A Turkish proverb tells us; “Lives end, but journeys never end”. It does not encourage us to take each day as it comes, but refers instead to the ceaseless human struggle to reach fulfilment and create the future. Today, we are taking our first determined steps towards the future along the New Silk Road, and we will be moving along this path for generations to come.

This is the new path which lies close to the heart of President Xi Jinping; “The path towards the building of a shared future for humanity”. Does anyone know of another path that can lead us to peace, well-being and tolerance rather than fear, poverty and contempt? As songs are sung and poems read, and people embrace each other on the Belt and Road, journeys will be pleasant, distances will be diminished and lives will be extended. 

We share a language; that of the heart, poetry and humanity. It’s not a difficult language. We can all speak and understand it perfectly, so come and let us make use of this language of humanity. We don’t need to attend courses or schools because our minds and hearts understand it.

We can create wonderful land, sea and air pathways from continent to continent and it is important that we do so. Along these, peoples and cultures will travel, so come and let us make these pathways of the heart, come and let us make lives easier. Come and let us add wings to our hearts and fly towards our shared future. This is how pathways from heart to heart can be created, and it is how mountains and seas can be crossed.

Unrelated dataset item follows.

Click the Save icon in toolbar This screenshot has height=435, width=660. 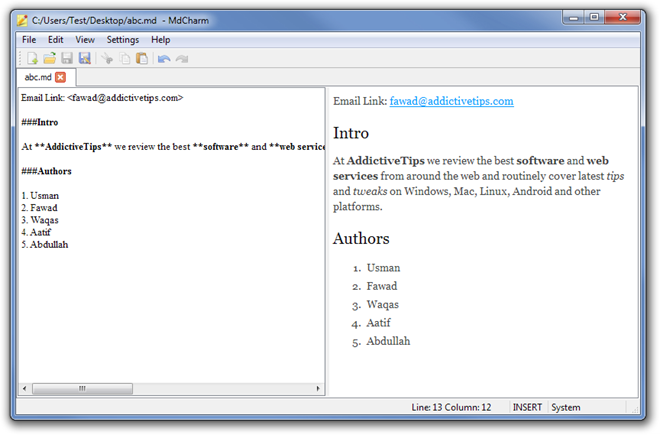(x=67, y=59)
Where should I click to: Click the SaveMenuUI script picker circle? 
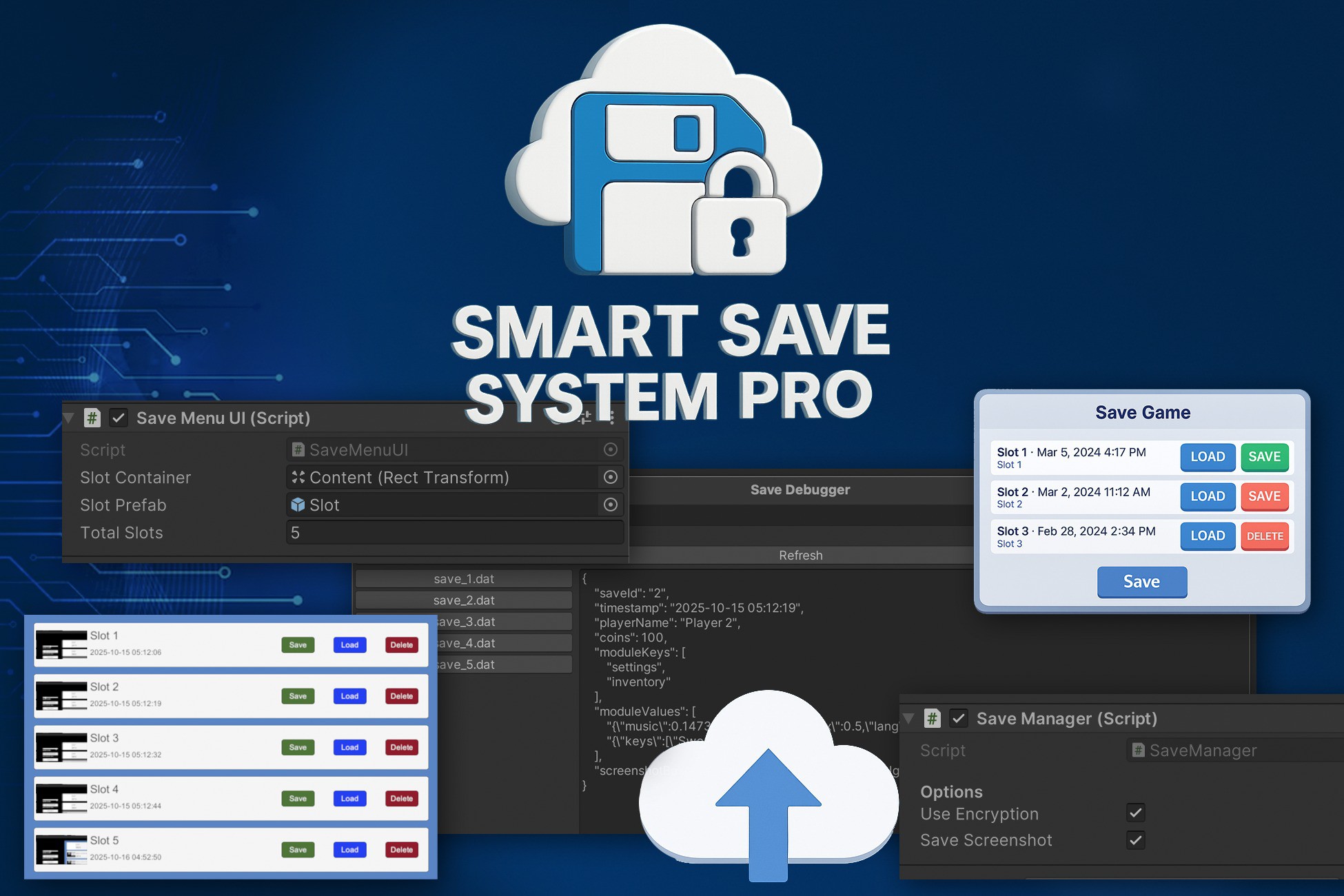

All along these pathways people will need the language of poetry and the heart, and we call on the poets of the Belt and Road to play their role by establishing themselves in. Come and let us express our joys and sorrows in the healing language of poetry. Let us have apple trees blossoming in winter and streams flowing in the dry steppe.

We aim to have world poets come together in the Silk Road Poetry Associations in order for us to open doors and create mountain passes to a shared future. Let the Silk Road be the road to our house and our village. Come let us hold the hand of our future childhood and set off on a journey to a ceaseless eternal life.

I call poets of the Belt and Road to duty. It’s time for poets of the 21st century to emerge. Come and let us set to work bracing ourselves with the spirit, bravery and goodness of the great Eurasian poets. Come and let us set up the Silk Road Poetry Belt. Come, Li Bai, Rudeki, Yunus, Goethe and Shakespeare. Come, Pushkin, Nazım and Lu Sun.

Let hearts take flight and distances diminish. Let longing come to an end. If we cannot make the Silk Road the road to Paradise, then let us all be damned together. Long live “One Road, One Belt, One Thousand Poets”.